**Task statement:**
I need the lines below from the one with "Task: Open the zoom" down to the one with "Open the star" reproduced exactly, both ends included, and nothing else.

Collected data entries
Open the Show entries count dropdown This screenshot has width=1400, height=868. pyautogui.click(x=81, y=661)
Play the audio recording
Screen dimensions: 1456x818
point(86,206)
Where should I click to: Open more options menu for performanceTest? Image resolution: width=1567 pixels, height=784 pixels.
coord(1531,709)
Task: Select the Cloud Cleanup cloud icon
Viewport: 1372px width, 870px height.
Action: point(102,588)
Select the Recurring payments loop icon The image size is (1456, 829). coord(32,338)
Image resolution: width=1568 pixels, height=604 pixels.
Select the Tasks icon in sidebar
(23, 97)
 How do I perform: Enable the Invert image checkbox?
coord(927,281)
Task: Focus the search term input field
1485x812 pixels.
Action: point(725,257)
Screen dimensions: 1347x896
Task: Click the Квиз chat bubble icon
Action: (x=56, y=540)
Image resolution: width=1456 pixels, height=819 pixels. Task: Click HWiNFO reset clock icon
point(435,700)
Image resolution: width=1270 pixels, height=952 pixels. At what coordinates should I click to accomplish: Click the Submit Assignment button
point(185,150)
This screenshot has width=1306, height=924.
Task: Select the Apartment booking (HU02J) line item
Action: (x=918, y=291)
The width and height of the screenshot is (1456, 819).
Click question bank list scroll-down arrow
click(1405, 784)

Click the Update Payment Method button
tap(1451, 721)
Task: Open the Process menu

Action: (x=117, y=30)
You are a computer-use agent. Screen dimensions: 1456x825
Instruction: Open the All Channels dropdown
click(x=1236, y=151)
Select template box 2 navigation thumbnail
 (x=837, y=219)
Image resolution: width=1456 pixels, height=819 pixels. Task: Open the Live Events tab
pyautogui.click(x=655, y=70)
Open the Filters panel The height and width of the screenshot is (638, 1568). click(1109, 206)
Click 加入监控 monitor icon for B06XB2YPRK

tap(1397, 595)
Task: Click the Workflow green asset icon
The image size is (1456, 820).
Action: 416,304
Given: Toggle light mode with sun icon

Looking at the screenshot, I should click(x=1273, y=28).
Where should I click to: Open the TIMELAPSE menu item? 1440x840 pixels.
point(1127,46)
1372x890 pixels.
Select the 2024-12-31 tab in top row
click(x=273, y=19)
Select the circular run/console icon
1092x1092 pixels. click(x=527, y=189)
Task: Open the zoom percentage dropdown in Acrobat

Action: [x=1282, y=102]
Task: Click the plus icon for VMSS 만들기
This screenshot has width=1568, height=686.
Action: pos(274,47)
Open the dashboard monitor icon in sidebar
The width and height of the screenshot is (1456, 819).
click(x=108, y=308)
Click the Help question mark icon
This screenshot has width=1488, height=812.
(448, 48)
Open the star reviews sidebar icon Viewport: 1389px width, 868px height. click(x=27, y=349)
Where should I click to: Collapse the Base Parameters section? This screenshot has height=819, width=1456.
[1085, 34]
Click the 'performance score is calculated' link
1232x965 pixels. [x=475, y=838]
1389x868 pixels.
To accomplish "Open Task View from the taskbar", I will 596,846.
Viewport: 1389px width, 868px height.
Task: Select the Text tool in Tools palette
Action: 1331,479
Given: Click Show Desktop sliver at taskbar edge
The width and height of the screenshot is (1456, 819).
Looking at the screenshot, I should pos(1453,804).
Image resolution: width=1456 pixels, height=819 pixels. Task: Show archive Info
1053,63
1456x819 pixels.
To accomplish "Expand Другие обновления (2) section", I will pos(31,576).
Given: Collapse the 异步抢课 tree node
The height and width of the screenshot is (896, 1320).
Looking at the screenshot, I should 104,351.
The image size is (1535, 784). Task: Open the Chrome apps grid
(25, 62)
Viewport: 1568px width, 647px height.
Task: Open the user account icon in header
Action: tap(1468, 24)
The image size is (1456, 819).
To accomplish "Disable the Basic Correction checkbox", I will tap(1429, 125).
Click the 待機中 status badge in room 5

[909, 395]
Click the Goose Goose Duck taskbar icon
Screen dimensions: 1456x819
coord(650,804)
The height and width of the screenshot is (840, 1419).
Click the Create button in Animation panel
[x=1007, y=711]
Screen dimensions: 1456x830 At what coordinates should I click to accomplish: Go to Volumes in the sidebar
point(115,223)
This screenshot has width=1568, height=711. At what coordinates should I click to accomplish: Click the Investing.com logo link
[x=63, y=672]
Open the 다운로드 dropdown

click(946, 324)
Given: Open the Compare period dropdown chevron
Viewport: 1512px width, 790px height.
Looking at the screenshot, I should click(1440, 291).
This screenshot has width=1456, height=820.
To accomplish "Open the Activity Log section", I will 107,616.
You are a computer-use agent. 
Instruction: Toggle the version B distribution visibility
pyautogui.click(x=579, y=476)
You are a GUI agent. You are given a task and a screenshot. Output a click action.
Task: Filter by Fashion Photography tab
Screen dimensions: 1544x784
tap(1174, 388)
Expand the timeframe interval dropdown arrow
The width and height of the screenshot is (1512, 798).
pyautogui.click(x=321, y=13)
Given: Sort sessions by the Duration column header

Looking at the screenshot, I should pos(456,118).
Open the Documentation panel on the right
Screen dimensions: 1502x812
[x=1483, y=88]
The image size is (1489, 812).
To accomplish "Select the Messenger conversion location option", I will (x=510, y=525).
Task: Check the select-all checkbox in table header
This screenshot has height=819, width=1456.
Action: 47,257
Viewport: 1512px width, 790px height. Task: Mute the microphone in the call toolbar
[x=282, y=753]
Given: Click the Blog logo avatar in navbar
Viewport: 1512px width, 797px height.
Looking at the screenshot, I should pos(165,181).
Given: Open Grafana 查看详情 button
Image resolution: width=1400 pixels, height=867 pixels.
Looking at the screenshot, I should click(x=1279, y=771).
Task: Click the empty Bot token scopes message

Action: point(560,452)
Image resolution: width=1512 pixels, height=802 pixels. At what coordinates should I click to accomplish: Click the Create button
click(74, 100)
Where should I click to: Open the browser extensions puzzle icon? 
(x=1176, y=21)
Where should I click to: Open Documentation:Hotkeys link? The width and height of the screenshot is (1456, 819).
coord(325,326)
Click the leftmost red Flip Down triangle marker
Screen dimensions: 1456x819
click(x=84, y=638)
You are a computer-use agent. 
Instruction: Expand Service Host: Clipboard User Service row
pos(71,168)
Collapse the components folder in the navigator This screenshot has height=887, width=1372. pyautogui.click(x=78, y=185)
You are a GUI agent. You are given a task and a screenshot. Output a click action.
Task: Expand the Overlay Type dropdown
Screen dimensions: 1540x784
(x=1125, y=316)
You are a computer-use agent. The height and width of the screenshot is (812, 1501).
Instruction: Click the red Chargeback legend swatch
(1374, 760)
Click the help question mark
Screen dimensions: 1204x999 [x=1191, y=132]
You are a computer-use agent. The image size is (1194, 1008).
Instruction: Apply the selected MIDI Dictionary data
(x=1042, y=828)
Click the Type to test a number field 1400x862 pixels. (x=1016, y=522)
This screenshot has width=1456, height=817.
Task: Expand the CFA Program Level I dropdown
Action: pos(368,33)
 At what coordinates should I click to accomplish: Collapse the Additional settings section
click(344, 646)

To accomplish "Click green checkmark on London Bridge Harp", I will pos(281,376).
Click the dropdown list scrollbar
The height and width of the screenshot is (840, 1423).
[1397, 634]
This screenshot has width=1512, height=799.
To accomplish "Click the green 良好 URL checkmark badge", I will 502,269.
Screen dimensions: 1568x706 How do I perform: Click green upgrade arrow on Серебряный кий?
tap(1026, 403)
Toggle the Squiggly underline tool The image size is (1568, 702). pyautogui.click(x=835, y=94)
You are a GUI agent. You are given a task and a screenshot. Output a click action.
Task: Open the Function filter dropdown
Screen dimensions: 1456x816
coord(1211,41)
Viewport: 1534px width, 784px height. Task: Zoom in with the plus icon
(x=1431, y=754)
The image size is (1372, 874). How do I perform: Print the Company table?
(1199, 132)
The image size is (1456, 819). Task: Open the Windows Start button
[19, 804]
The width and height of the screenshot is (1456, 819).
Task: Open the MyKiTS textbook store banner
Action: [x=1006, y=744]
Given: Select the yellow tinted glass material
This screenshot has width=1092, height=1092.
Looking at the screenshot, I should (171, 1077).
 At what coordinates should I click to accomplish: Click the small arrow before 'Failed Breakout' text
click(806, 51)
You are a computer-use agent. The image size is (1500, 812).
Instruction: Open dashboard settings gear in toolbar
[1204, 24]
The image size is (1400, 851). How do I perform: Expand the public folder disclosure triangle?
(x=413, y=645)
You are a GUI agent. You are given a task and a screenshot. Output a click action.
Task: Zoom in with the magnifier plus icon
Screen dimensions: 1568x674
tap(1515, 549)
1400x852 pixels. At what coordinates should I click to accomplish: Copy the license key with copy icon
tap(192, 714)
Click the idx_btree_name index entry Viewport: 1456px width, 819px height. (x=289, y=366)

**Response:**
Task: Open the zoom percentage dropdown in Acrobat

Action: [x=1282, y=102]
Task: Click the plus icon for VMSS 만들기
This screenshot has width=1568, height=686.
Action: pos(274,47)
Open the dashboard monitor icon in sidebar
The width and height of the screenshot is (1456, 819).
click(x=108, y=308)
Click the Help question mark icon
This screenshot has width=1488, height=812.
(448, 48)
Open the star reviews sidebar icon Viewport: 1389px width, 868px height. click(x=27, y=349)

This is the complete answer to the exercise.